At least two of the health care proposals being presented to Congress would cover all or nearly all of the Americans who lack health insurance, and many would lower spending, too, according to an independent report released on Monday.

Many of the plans would do more to cover uninsured Americans and lower costs than President George W. Bush's proposals, said the nonprofit Commonwealth Fund, which studies health care issues.

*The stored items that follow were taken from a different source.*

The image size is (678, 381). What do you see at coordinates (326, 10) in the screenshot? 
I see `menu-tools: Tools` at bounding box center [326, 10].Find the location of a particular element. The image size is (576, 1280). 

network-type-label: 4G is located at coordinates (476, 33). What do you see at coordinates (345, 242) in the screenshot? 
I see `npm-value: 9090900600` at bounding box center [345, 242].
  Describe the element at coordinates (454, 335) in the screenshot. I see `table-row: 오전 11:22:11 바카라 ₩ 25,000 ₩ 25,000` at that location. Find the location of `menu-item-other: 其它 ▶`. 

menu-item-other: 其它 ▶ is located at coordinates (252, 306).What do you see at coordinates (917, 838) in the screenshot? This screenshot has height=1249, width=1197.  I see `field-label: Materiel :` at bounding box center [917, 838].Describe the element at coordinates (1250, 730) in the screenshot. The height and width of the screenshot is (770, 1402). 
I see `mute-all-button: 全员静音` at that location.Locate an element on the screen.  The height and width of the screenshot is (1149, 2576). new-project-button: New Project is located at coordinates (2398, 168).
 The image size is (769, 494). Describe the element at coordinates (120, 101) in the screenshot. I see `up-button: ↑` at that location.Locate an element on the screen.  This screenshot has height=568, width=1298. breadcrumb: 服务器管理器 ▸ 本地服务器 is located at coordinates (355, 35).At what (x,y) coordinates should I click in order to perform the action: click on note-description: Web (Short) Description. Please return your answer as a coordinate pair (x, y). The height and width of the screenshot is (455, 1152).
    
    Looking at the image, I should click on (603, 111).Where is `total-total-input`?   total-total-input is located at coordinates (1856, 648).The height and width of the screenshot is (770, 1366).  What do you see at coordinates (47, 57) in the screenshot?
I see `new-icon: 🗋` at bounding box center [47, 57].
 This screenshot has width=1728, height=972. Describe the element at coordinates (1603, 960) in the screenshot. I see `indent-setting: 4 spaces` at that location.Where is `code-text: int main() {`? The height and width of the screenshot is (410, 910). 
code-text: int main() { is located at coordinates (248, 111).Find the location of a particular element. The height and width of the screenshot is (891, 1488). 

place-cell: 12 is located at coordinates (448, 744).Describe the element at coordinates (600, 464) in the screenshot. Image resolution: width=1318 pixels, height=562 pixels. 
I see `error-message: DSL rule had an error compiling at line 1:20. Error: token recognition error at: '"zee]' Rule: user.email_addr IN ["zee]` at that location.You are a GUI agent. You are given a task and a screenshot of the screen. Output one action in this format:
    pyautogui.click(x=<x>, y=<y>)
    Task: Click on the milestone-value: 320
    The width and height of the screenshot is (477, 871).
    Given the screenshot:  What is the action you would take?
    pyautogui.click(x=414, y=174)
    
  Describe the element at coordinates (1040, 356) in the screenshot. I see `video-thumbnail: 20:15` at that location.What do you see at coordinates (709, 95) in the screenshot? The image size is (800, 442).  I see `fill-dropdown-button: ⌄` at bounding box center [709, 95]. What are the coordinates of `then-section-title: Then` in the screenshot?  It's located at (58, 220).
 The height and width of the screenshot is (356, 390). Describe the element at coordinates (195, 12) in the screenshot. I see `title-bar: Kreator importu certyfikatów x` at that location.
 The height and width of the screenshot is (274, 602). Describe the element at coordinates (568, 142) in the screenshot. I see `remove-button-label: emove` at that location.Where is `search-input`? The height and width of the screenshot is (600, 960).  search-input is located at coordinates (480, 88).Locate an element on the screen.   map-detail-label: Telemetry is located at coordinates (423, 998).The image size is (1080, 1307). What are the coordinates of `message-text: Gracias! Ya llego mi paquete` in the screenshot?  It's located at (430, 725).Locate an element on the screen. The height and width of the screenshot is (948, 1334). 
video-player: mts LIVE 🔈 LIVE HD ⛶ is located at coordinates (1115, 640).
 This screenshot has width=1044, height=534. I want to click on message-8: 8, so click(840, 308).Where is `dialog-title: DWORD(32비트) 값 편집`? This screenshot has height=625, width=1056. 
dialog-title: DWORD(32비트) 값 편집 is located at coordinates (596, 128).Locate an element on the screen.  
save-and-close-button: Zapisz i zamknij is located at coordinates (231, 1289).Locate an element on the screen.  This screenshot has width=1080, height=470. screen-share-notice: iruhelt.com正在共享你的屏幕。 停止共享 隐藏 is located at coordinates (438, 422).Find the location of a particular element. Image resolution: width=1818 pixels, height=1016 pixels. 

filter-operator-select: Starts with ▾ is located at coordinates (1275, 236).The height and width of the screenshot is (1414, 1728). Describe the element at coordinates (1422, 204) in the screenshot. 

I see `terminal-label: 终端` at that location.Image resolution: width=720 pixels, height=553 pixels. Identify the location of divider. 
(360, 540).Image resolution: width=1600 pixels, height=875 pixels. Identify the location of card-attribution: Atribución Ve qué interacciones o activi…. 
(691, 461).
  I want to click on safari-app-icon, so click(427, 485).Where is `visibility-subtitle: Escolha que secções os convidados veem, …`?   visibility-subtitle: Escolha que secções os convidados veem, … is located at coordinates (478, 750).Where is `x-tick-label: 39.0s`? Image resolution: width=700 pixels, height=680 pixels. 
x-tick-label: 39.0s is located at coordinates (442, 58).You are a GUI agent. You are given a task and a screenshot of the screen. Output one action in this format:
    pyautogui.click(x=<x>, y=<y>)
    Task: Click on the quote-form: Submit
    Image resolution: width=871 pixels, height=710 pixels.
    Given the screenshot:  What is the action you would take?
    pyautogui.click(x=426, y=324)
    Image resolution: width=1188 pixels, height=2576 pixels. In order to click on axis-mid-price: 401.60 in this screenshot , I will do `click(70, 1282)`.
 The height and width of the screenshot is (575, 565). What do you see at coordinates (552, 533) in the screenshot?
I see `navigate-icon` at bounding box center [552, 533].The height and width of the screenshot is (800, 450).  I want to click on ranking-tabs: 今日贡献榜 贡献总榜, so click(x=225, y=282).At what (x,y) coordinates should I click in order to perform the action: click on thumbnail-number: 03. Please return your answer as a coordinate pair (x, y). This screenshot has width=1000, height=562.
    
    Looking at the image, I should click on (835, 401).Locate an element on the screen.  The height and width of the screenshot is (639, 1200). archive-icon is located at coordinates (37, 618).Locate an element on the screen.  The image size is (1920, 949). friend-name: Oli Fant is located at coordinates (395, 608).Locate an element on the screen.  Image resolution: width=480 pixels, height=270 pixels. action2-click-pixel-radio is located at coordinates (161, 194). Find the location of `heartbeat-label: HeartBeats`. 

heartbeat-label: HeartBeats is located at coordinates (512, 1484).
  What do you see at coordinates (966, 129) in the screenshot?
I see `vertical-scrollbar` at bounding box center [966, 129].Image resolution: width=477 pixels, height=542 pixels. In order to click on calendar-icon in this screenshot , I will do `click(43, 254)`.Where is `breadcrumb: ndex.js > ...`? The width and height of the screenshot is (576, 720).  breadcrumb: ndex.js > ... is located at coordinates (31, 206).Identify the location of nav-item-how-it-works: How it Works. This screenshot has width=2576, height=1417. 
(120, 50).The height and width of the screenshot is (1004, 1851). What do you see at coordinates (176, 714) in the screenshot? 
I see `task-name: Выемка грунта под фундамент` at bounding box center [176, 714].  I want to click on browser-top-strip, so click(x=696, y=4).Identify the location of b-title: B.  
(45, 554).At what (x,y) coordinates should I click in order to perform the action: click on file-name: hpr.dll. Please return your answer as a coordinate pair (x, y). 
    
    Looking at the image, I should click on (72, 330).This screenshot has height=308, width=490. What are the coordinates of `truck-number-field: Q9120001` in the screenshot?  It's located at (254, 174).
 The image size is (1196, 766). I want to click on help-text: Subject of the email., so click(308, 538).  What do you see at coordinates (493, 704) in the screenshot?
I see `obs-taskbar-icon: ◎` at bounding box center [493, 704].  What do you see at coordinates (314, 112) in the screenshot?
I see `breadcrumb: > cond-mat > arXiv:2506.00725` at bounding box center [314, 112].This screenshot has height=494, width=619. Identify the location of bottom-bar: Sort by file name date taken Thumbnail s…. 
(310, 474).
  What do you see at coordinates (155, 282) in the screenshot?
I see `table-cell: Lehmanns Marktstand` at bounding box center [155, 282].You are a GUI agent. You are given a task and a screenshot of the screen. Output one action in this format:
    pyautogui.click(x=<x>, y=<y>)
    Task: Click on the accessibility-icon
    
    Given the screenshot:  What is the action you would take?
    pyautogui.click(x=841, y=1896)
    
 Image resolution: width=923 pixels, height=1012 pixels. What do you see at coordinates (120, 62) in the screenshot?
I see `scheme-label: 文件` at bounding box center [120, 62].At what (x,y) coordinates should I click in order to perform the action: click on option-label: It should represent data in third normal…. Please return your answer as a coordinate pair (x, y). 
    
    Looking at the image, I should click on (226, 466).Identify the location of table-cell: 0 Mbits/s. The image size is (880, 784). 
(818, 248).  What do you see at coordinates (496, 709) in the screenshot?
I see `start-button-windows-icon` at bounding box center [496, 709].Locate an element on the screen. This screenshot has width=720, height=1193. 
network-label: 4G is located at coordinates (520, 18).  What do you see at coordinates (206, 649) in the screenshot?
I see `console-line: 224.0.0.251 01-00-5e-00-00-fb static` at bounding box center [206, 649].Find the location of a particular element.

Is this a matter of economic ignorance or just pure callousness? One possibility is that it involves an ignorance more social than economic that happens to be part of the family context. One has to recall Barbara Bush at the Superdome, captured for posterity in Spike Lee's When the Levees Broke, suggesting that conditions there (which had deteriorated pretty far by the time the elder Bushes put in their appearance) might be better than those of the evacuees' homes that had been destroyed by Katrina. What makes the rich different is not that they have more money (as the old Hemingway-Fitzgerald joke goes) but that their money impedes their perception of any world-view other than that of their own class. This comes precious close to old Scrooge where addiction is concerned: Better to "reduce the surplus population" of addicts than to support a health care system that would see to their recovery. Fortunately, there are now Democrats in both the House (Pete Stark) and Senate (Ron Wyden) more interested in seeing such unfortunates treated as human beings and still doing it in a cost-effective manner. They deserve our support.